** Work instructions **
1) Reproduce the passage on the Schuyler lands at the Flats word for word, starting at "ground was cleared." and ending at "effects upon it.".
2) Pick up the passage describing the Schuyler family's estates at the Flats after its final sentence and write the next part.
### Excerpted passage ###
How much they seemed to enjoy that life which was so new to them; for they were the young broods first led forth to sport upon the waters. While the fixed attitude and lofty port of the large birds of prey, who were ranged upon the sandy shelf, formed an inverted picture in the same clear

mirror, and were a pleasing contrast to the playful multitude around. These they never attempted to disturb, well aware of the facility of escape which their old retreats afforded them. Such of my readers as have had patience to follow me to this favorite isle, will be, ere now, as much bewildered as I have often been myself on its luxuriant shores. To return to the southward, on the confines of what might then be called an interminable wild, rose two gently sloping eminences, about half a mile from the shore. From each of these a large brook descended, bending through the plain, and having their course marked by the shades of primeval trees and shrubs left there to shelter the cattle when the

ground was cleared. On these eminences, in the near neighborhood and full view of the mansion at the Flats, were two large and well built dwellings, inhabited by Colonel Schuyler's two younger sons, Peter and Jeremiah. To the eldest was allotted the place inhabited by his father, which, from its lower situation and level surface, was called the Flats. There was a custom prevalent among the new settlers something like that of gavelkind; they made a pretty equal division of lands among their younger sons. The eldest, by preeminence of birth, had a larger share, and generally succeeded to the domain inhabited by his father, with the slaves, cattle, and effects upon it.
### Material supplied ###
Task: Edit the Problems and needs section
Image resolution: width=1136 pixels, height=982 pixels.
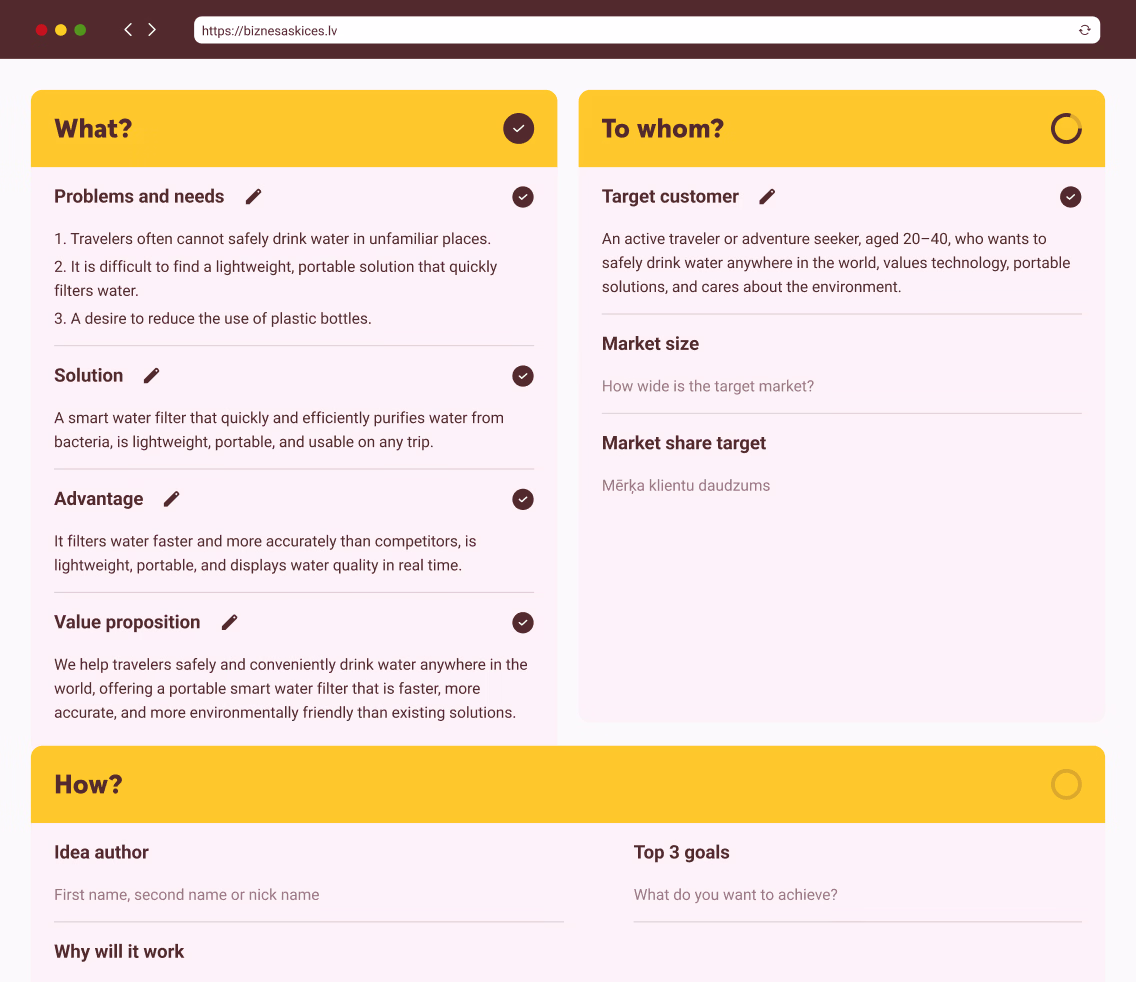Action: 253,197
###
### Material supplied ###
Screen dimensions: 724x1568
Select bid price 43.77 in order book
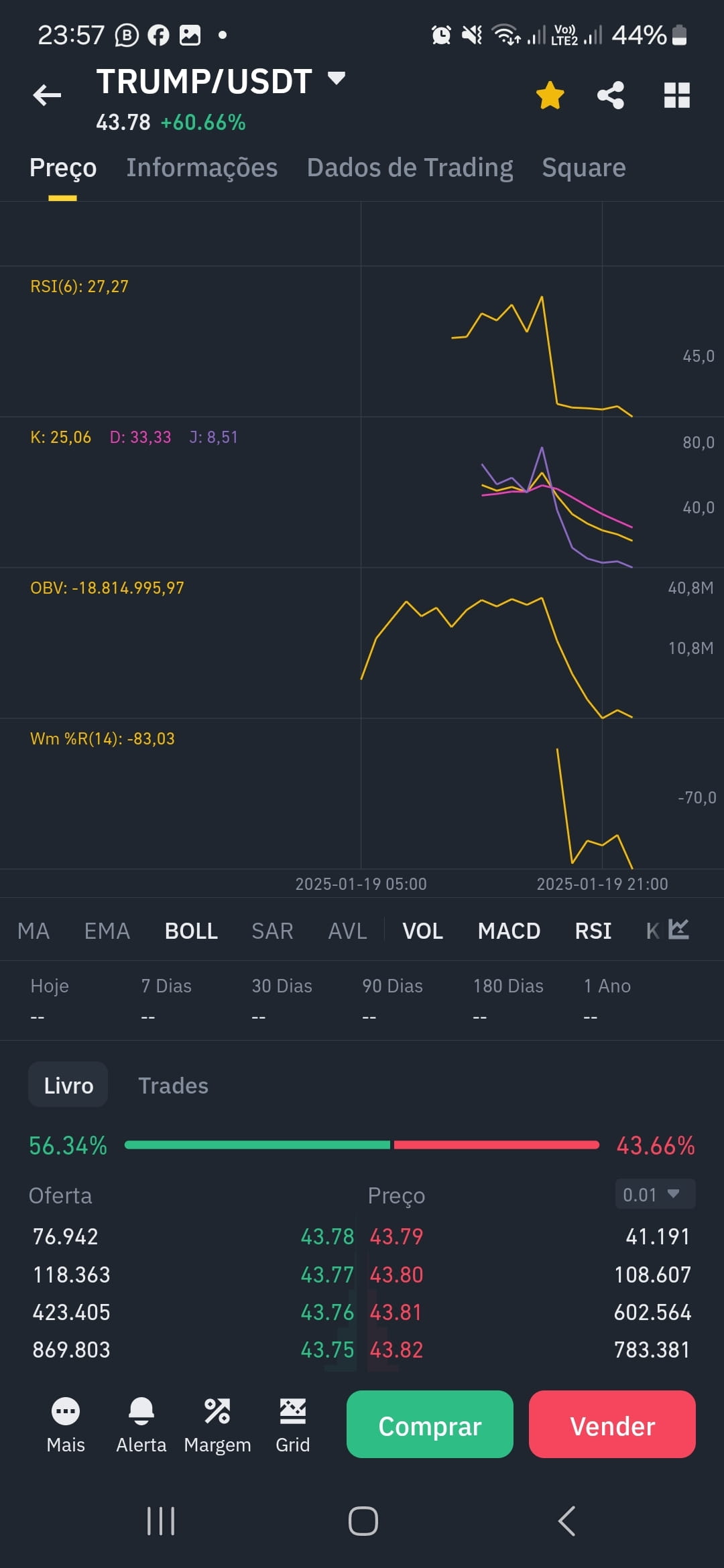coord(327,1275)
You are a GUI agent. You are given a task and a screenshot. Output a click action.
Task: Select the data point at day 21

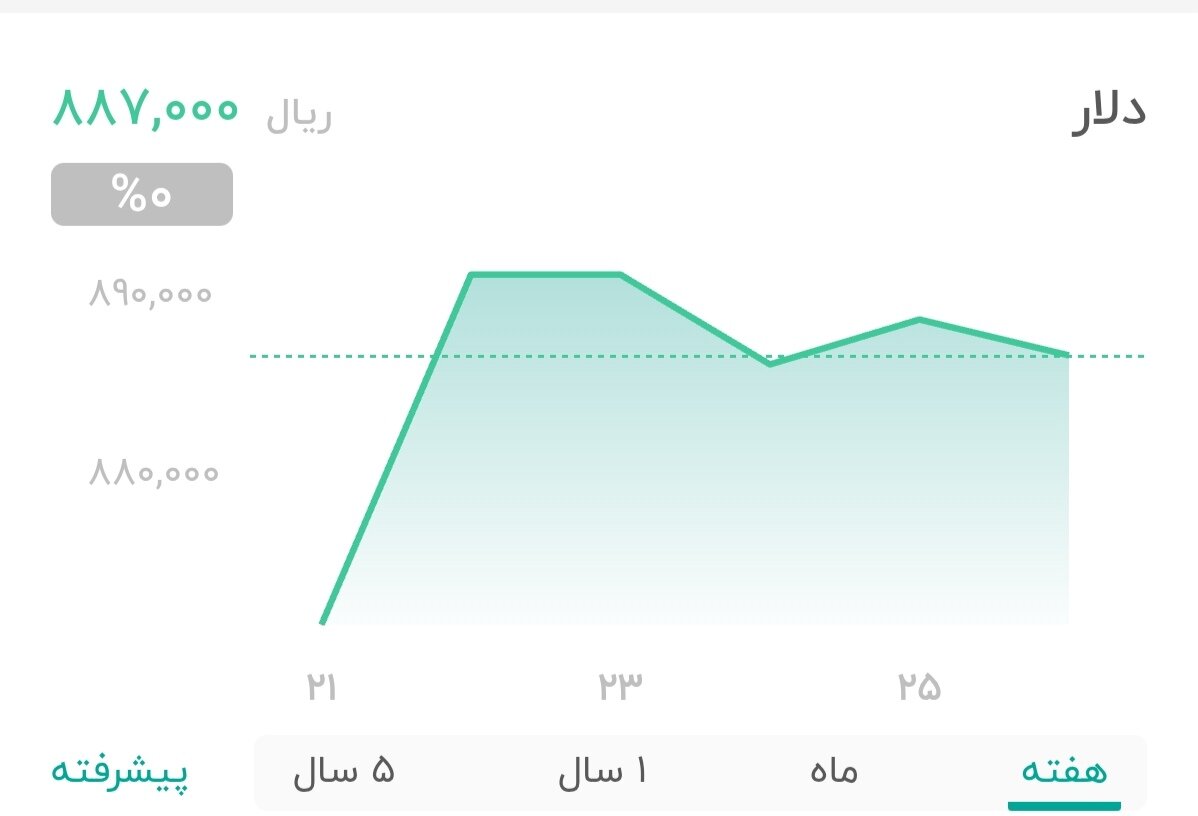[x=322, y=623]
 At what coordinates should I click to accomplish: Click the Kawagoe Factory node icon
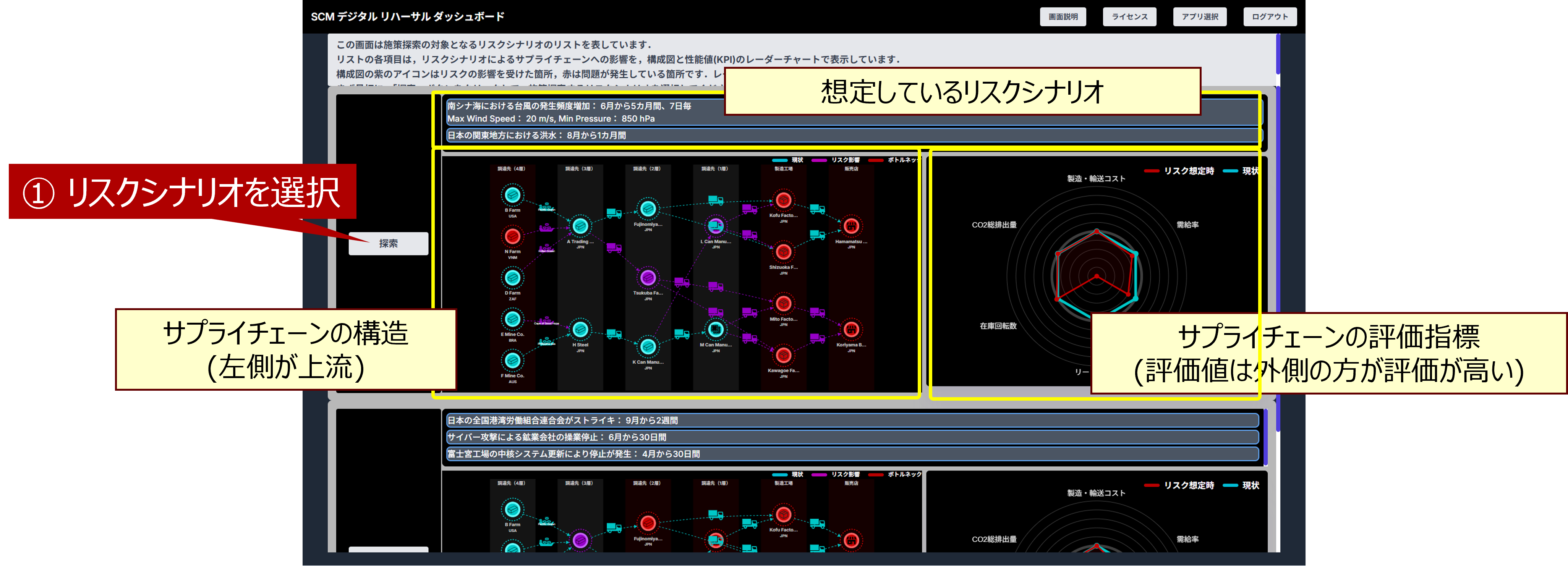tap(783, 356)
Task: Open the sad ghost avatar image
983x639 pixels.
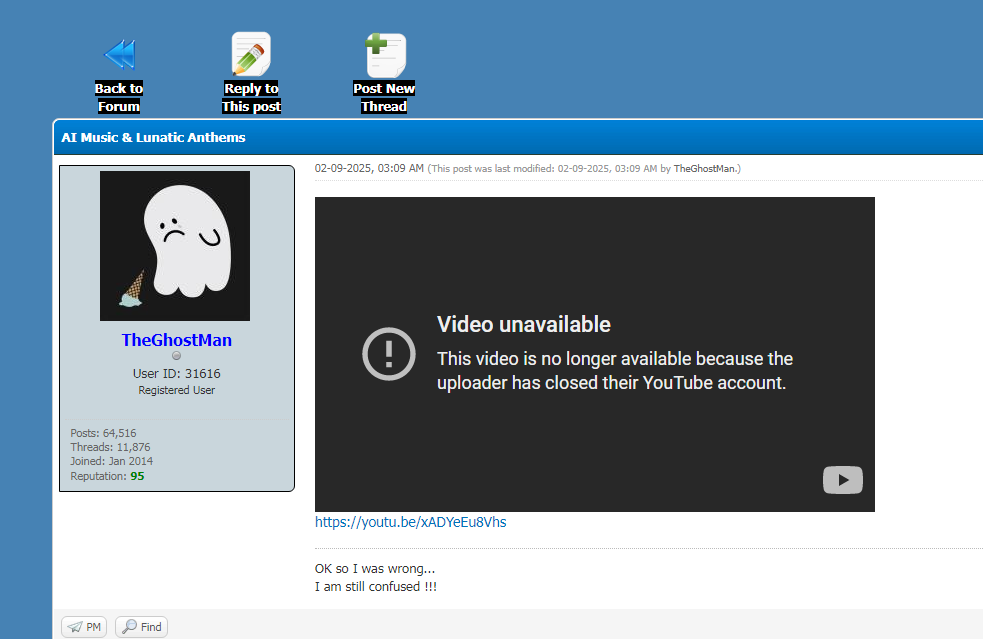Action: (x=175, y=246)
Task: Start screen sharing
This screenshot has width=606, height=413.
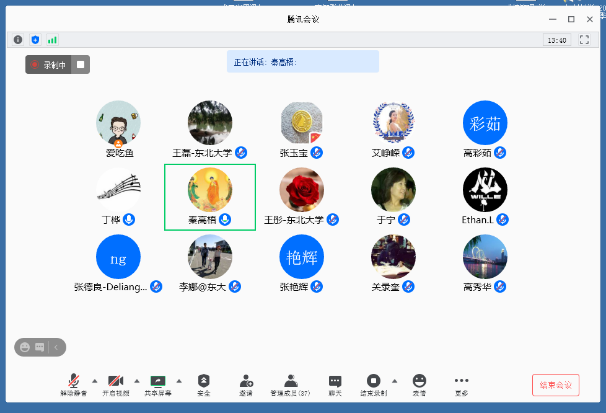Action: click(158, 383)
###
### Material supplied ###
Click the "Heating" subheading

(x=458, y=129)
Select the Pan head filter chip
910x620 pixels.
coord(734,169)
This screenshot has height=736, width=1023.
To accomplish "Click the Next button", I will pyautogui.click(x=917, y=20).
###
** Responses per task **
1)
ground was cleared. On these eminences, in the near neighborhood and full view of the mansion at the Flats, were two large and well built dwellings, inhabited by Colonel Schuyler's two younger sons, Peter and Jeremiah. To the eldest was allotted the place inhabited by his father, which, from its lower situation and level surface, was called the Flats. There was a custom prevalent among the new settlers something like that of gavelkind; they made a pretty equal division of lands among their younger sons. The eldest, by preeminence of birth, had a larger share, and generally succeeded to the domain inhabited by his father, with the slaves, cattle, and effects upon it.

2)
This, in the present instance, was the lot of the eldest son of that family whose possessions I have

been describing. His portion of land on the shore of the river was scarcely equal in value to those of his brother, to whose possessions the brooks I have mentioned formed a natural boundary, dividing them from each other, and from his. To him was allotted the costly furniture of the family, of which paintings, plate, and china constituted the valuable part; everything else being merely plain and useful. They had also, a large house in Albany, which they occupied occasionally.

I have neglected to describe in its right place the termination or back ground of the landscape I have such delight in recollecting. There the solemn and interminable forest was varied here and there by rising grounds, near streams where birch and hickory, maple and poplar, cheered the eye with a lighter green, through the prevailing shade of dusky pines. On the border of the wood, where the trees had been thinned for firing, was a broad shrubbery all along, which marked the edges of the wood above the possessions of the brothers as far as it extended.

This was formed of sumac, a shrub with leaves continually changing color through all the varieties from blending green and yellow to orange tawney, and adorned with large lilac-shaped clusters of bright scarlet grains, covered with pungent dust of a sharp flavor, at once saline and acid. This the Indians used as salt to their food, and for the dyeing of different colors. The red glow, which was the

general result of this natural border, had a fine effect, thrown out from the dusky shades which towered behind.

To the northward, a sandy tract, covered with low pines, formed a boundary betwixt the Flats and Stonehook, which lay further up the river.

1 Steenhoek was in front of the plat now occupied by the Arsenal, and the Steenhoek kill is still seen issuing from the government grounds, draining the swamp in the rear.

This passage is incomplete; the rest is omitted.